The claimant was a police community support officer. Her application to become a police constable revealed that she had had a conviction 17 years previously which she had not disclosed. Her application was refused and several months later she received a disciplinary reprimand, to stay on her file for five years, for failure to disclose the conviction both then and when she had applied for her original position as a community support officer. Seven months later when she tried again to become a police constable she was refused because of this reprimand.

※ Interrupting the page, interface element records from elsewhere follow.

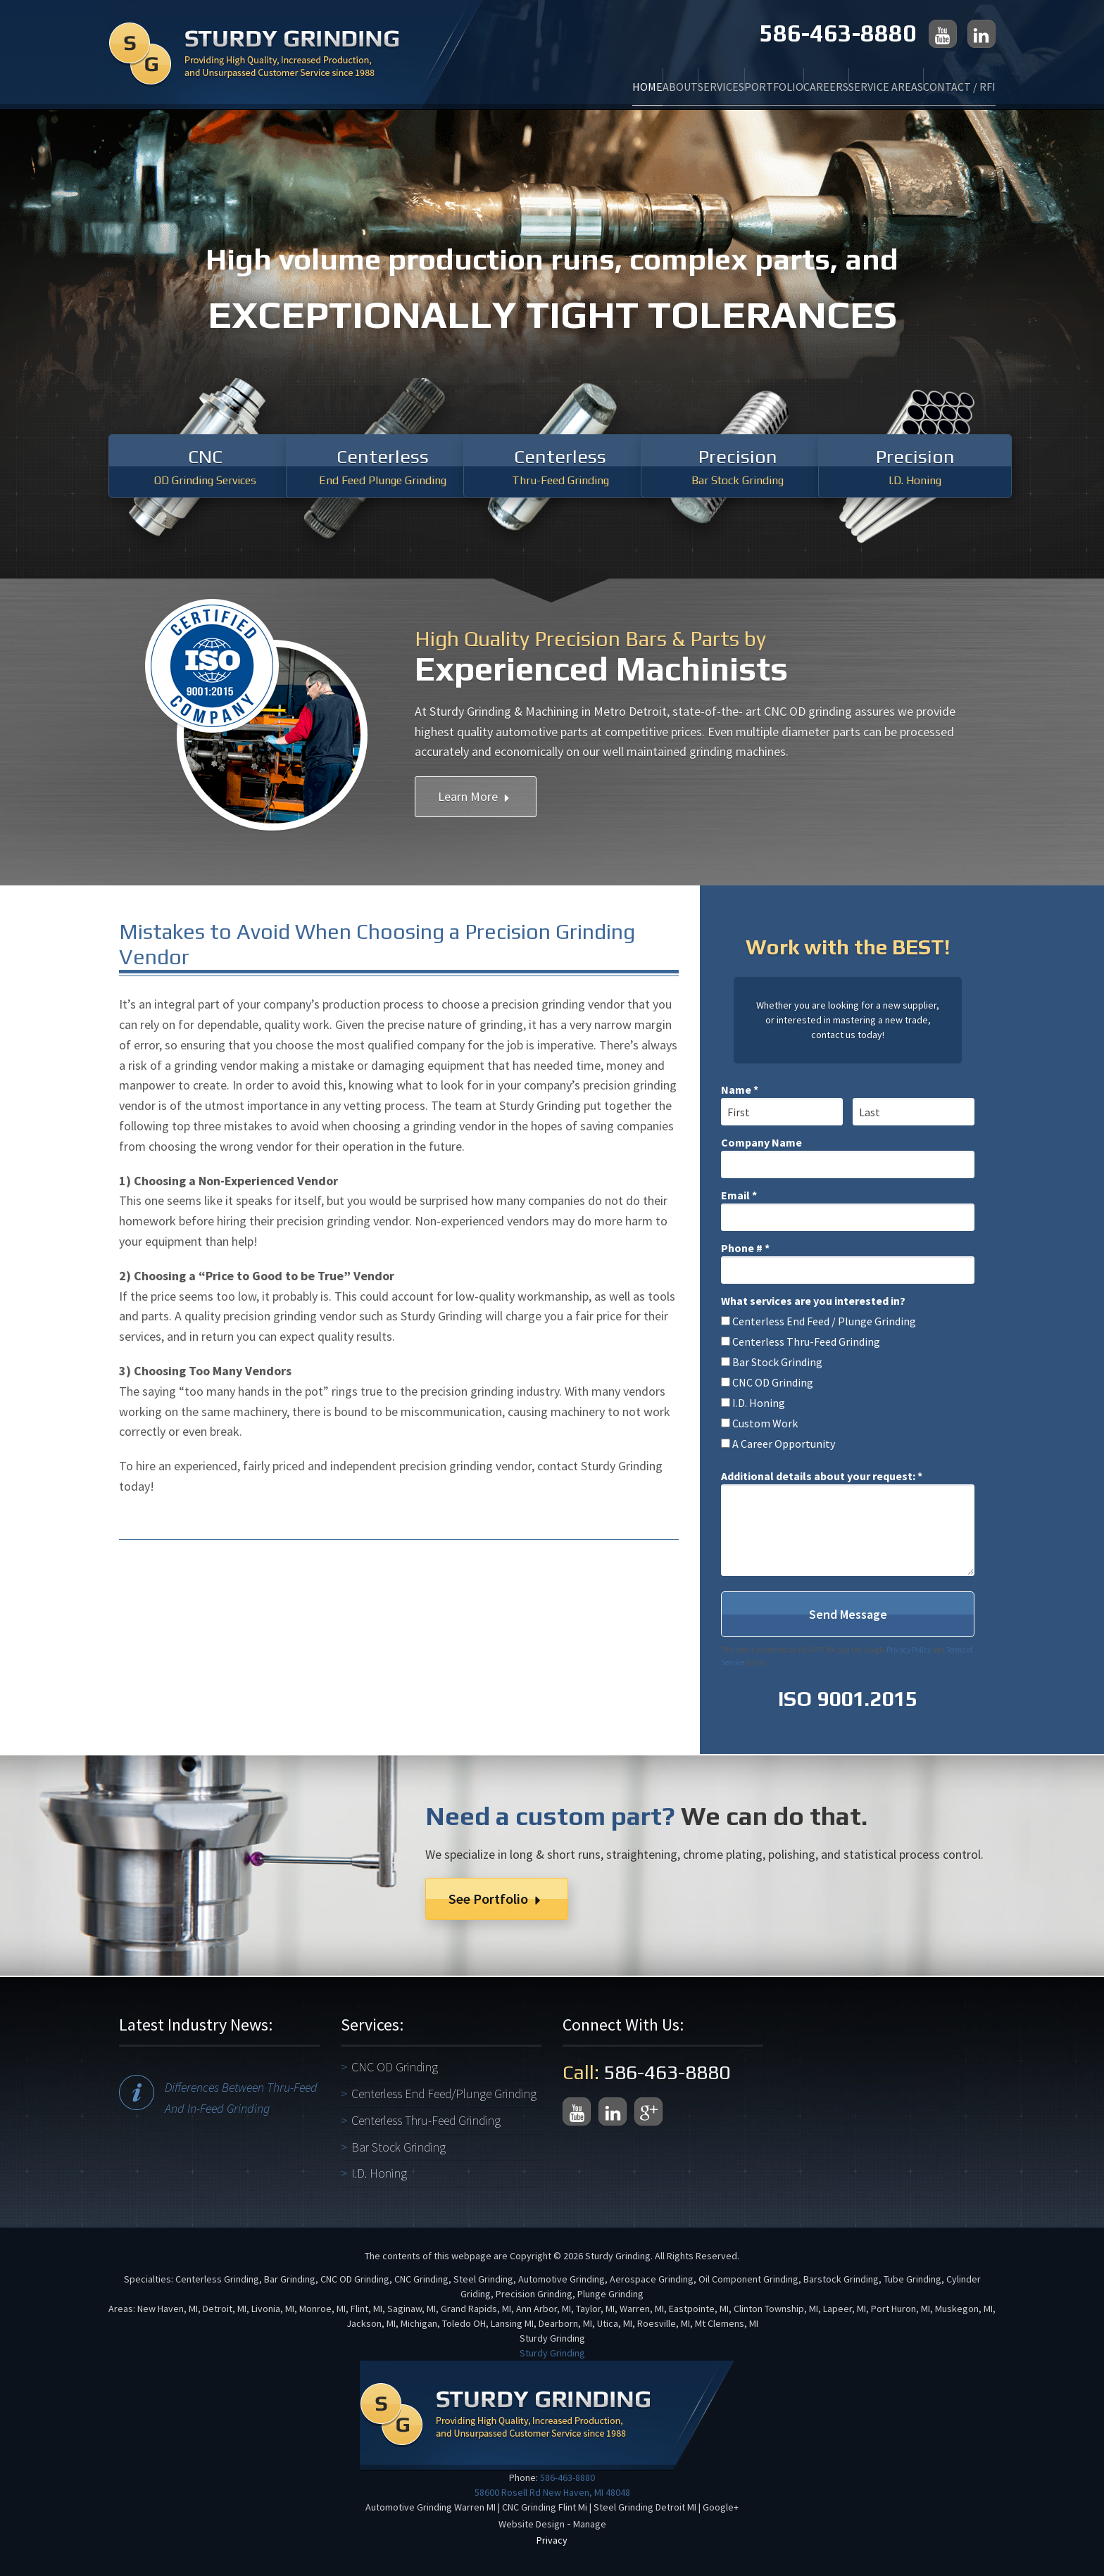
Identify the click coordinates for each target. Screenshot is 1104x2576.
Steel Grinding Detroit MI (645, 2507)
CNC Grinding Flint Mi (544, 2507)
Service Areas (837, 78)
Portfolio (660, 78)
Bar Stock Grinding (398, 2147)
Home (437, 78)
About (502, 78)
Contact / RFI (943, 78)
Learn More (475, 796)
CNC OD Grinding (394, 2067)
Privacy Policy (908, 1650)
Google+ (721, 2507)
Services (575, 78)
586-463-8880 (838, 32)
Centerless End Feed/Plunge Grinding (444, 2093)
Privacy (552, 2540)
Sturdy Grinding (552, 2353)
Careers (744, 78)
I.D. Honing (379, 2173)
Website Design (531, 2524)
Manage (589, 2524)
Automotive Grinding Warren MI (430, 2507)
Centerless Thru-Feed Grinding (426, 2120)
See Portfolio (496, 1898)
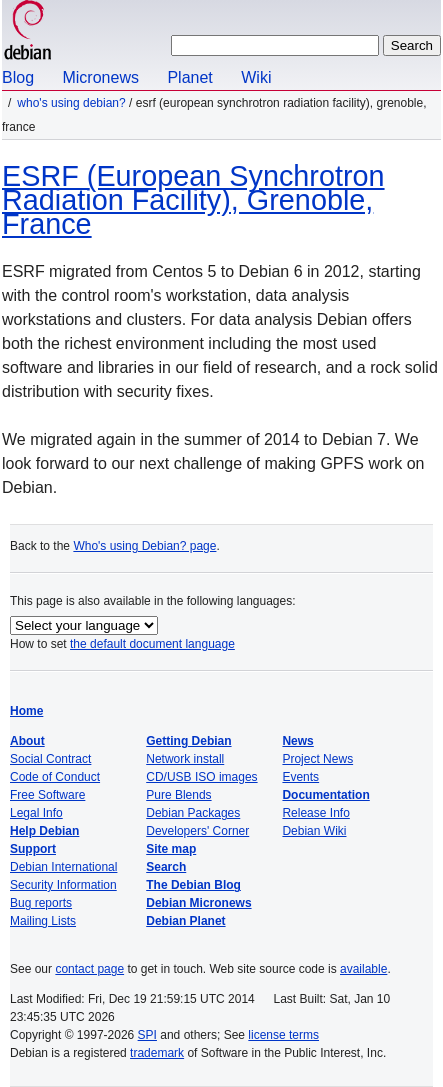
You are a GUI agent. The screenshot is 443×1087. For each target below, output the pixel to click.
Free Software (47, 795)
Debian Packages (193, 813)
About (27, 741)
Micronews (100, 77)
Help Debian (44, 831)
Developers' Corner (197, 831)
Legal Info (36, 813)
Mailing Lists (43, 921)
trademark (157, 1053)
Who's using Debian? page (144, 546)
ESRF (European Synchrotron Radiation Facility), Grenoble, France (193, 200)
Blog (18, 77)
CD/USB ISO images (201, 777)
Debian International (63, 867)
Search (166, 867)
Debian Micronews (198, 903)
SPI (147, 1035)
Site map (171, 849)
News (297, 741)
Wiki (256, 77)
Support (33, 849)
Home (26, 711)
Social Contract (50, 759)
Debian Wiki (314, 831)
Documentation (325, 795)
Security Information (63, 885)
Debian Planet (185, 921)
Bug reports (41, 903)
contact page (89, 969)
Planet (189, 77)
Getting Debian (188, 741)
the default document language (152, 644)
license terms (283, 1035)
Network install (185, 759)
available (363, 969)
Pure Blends (178, 795)
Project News (317, 759)
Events (300, 777)
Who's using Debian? (71, 103)
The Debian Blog (193, 885)
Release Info (315, 813)
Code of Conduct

She brought a disability discrimination claim relating to the reprimand and the refusal of her application, on the basis that her failure to disclose was due to dissociative amnesia. The Tribunal found that she was not disabled and so could not bring her claim but, on appeal, the EAT decided that although the loss of memory was limited to just one aspect of her past, it nevertheless met the statutory test of having a "substantial adverse long-term effect on the ability to carry out normal day-to-day activities". It affected any activity which required her to recall whether she had any previous convictions and one of those activities was applying to become a police constable. Therefore, the condition did have an effect on an activity which related to her "full and effective participation in professional life on an equal basis with other workers". In coming to this decision, somewhat reluctantly, the EAT was heavily influenced by the European Court's recent rulings that the emphasis is on whether the employee is disabled "from work".
It has always been the case that the disability definition test is not a particularly onerous test for a claimant to satisfy but this decision does confirm that the definition has shifted to the effect of the disability on the employee's ability to work and that the "normal day-to-day activities" test may now be misleading. The EAT noted that the official guidance on the disability definition may now be out of date on this aspect.